[START Article]
Fashion in World War I: May 1918

A cellar fitted out as an air-raid shelter by Poiret's Maison Martine

Issue 177 of Les Modes, published in May 1918, revealed both the difficulties of life in wartime Paris, and the ways that some entrepreneurs found new business opportunities. It is also remarkable frank about the social divisions between the classses, and even between neighbours, always present but heightened by war conditions. A lengthy article, ‘LES PARISIENNES SOUS LES BOMBARDEMENTS EN 1918’, detailed the effects of bombardment from both ‘Gotha’ planes and the German super-long range cannon, firing from up to 100km away. This new weapon (called ‘Big Bertha’) created a tactical advantage, as it could bypass Parisian air-raid defences. It was also a form of psychological warfare, as the shells arrived without warning out of an empty sky. The initial effect of the bombing campaigns was a mass exodus from Paris, with up to 20% of the population leaving the city in March. However as the bombardment continued, city life resumed, at least until the clear moonlit nights favourable for air raids. The basements under Parisian apartment buildings were turned into air-raid shelters, and wealthy women who had maintained a lofty ignorance of these utilitarian spaces started boasting about them:

Why, my dear, our cellar isn’t the horrible little hole that I always thought it was! It’s a darling little cellar…the construction is modern, there’s electric lighting in all the corridors, and there’s enough space for me to have a little two-room flatlet. I’ve furnished it so that it looks charming, with a couple of rugs,  easy chairs, a chaise-longue, and a table – it’s lovely, I assure you!

Design firms such as Poiret’s Maison Martine saw a new opportunity, and offered decorative schemes for cellars, with fashionable but small-scale daybeds, chairs and tables, plus electric lamps so the occupants could distract themselves by reading or playing cards.

To be fully prepared for air-raids, it was not enough to have a furnished room to go to – there was also the weighty matter of what to put on when the sirens sounded. As the writer ‘Nite’ pointed out, ‘A thick dressing-gown … would do in front of your husband! But down below there are other women; nothing escapes their sharp eyes, which sum you up from head to toe – and after the all-clear sounds, their even sharper tongues’.  Moreover:

There are few women lucky enough to have fine golden locks that fall naturally to frame a naturally pink complexion  Most heads of hair, and most complexions, are not seen at their best in such circumstances. Once their natural bloom has faded, it takes time to get it back. But the air-raid sirens are chasing you underground … How can you spend time on your make-up in such conditions?
[END Article]
[START Record excerpts]
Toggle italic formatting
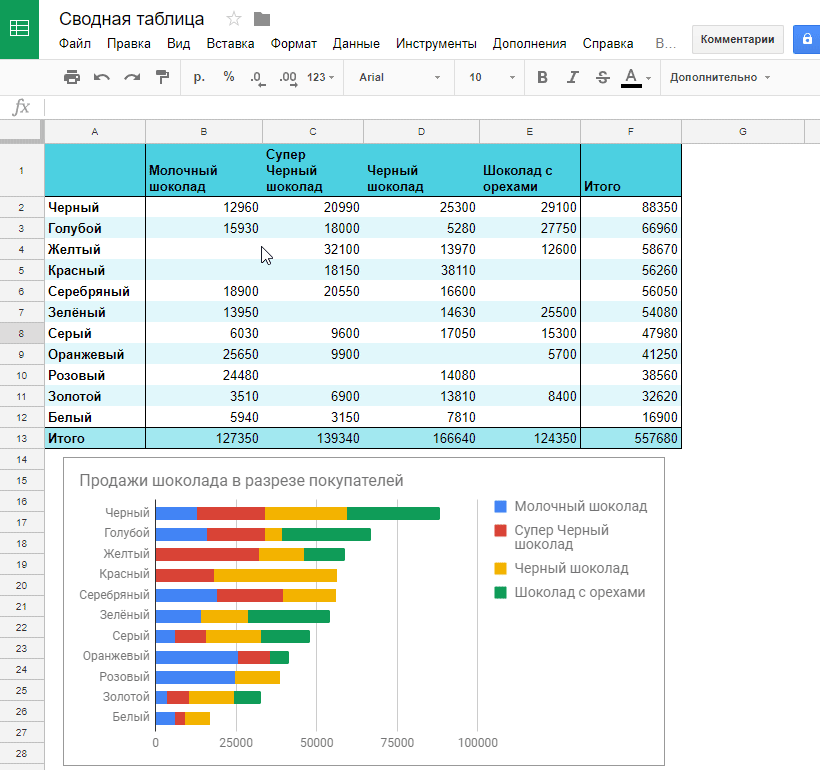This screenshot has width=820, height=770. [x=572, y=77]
[END Record excerpts]
[START Record excerpts]
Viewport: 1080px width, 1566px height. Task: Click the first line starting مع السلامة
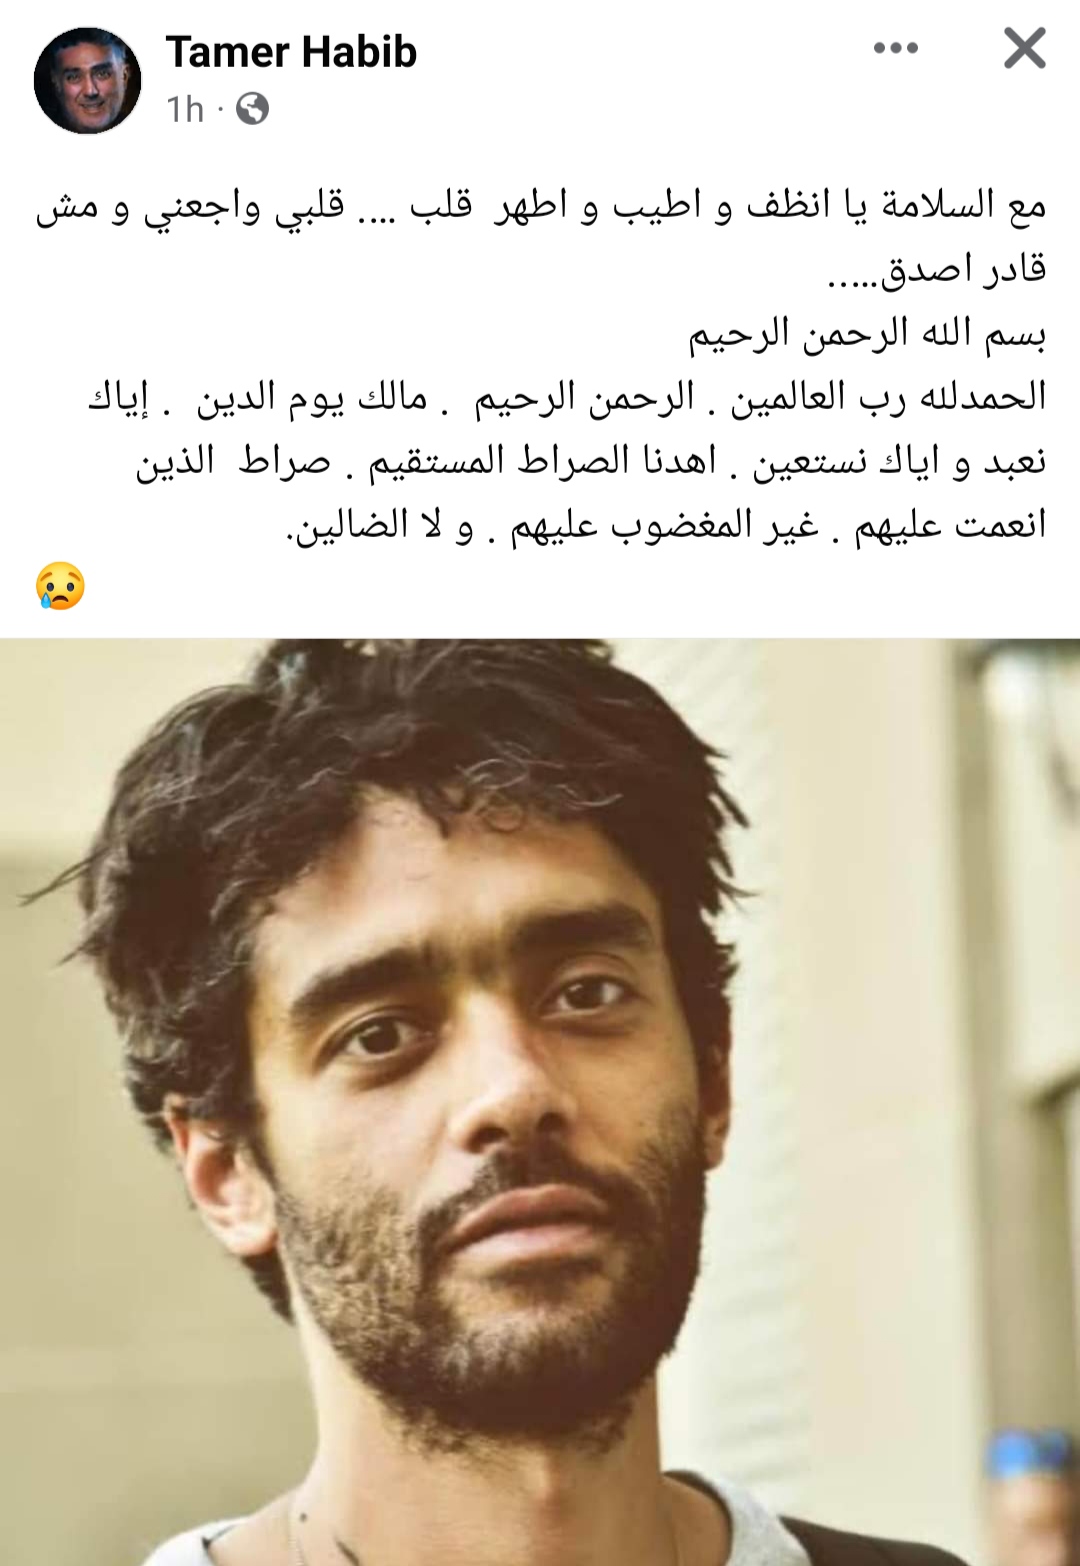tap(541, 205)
[END Record excerpts]
#### [Objective 1]
According to the article on Paris fashion in May 1918, which design firm offered decorative schemes for cellars?
#### [Objective 2]
Extend the article on Paris fashion in May 1918 from the point where it stops.

#### [Exercise result 1]
Poiret's Maison Martine.

#### [Exercise result 2]
Fortunately, a solution to both these problems was at hand – the ‘Cape pour la cave’, invented by Marthe Gautier. This was a loose garment with a hood covering the neck and hair, framing the face with a flattering white band, and loose sleeves to show off dainty wrists. The interest of this article lies not so much in the proposed solution as in the problem itself, that of looking good without the help of elaborate skincare and hair styling rituals.

The fashion article in this number of Les Modes gave an update on the luxury tax discussed in the previous issue. Their fashion writer, Sybil de Lancy, complained bitterly at the depressing effect of this tax on the fashion trades, coming just when fashionable women were trying to update their wardrobes for summer. Some of her points read like a foretaste of current arguments for luxury consumption as a form of sustainable practice:

… the length of time that items last changes their value to the consumer. Imagine a woman who was rational enough to wear the same tailored costume for two or three seasons, sacrificing her engagement with fashion. For this to work  the outfit is made of good quality fabric and well cut, and therefore a luxury item, and taxed as such, even though it was more economical than one that only lasts a single season

However her main conclusion is one that reveals the hollowness of French government rhetoric about the ‘Union parfaite’ of citizens from all levels of society pulling together to fight a common enemy. In de Lancy’s view, upper-class women have already given up many of their privileges to the war effort, and anything that threatens to erode them further should be strongly resisted. Instead of taxing couture clothes as luxuries, the state should recognise them as necessary accoutrements of elite status:

Items that are luxuries for a lower middle-class woman are not for a titled lady, whose  social position requires a higher level of expenditure. Therefore, if both women need something and buy the same version of it, for the less well-off the purchase will be a ‘luxury item’ and will be subject to tax. For the rich woman, the same item will be more economical than those she normally buys – yet it will be taxed as a ‘luxury’ since the price is the same. Is this a fair application of taxation?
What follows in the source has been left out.